» **What needs to be done**
Gather all lines in the entries below that include the word "will".

» **Stored data**

*** Block opens ***

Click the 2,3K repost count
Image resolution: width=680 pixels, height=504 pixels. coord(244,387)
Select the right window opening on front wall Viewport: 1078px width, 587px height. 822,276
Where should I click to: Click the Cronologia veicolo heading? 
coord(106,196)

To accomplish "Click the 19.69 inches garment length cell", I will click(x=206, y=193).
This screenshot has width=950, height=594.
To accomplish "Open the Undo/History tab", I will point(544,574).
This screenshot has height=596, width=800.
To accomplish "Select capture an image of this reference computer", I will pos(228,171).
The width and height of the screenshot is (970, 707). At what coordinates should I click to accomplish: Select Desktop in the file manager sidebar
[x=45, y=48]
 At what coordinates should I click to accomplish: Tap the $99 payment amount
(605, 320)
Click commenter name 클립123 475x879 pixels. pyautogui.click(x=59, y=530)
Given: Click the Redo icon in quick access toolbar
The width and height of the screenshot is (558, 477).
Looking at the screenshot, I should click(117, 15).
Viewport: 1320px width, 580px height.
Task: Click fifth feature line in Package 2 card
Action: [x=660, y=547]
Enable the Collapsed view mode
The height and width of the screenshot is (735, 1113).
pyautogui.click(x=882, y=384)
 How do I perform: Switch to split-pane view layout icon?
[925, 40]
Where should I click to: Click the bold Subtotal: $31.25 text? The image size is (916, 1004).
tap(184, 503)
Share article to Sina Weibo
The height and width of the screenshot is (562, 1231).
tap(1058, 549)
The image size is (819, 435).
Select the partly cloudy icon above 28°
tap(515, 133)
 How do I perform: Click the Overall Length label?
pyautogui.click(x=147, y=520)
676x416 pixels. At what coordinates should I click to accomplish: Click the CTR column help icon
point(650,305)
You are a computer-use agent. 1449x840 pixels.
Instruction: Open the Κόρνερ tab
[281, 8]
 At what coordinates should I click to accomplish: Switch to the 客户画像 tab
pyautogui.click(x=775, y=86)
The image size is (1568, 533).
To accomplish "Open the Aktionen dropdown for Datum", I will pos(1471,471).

*** Block closes ***

» **Response to this task**
To accomplish "Click the 19.69 inches garment length cell", I will click(x=206, y=193).
To accomplish "Open the Undo/History tab", I will point(544,574).
To accomplish "Select capture an image of this reference computer", I will pos(228,171).
To accomplish "Open the Aktionen dropdown for Datum", I will pos(1471,471).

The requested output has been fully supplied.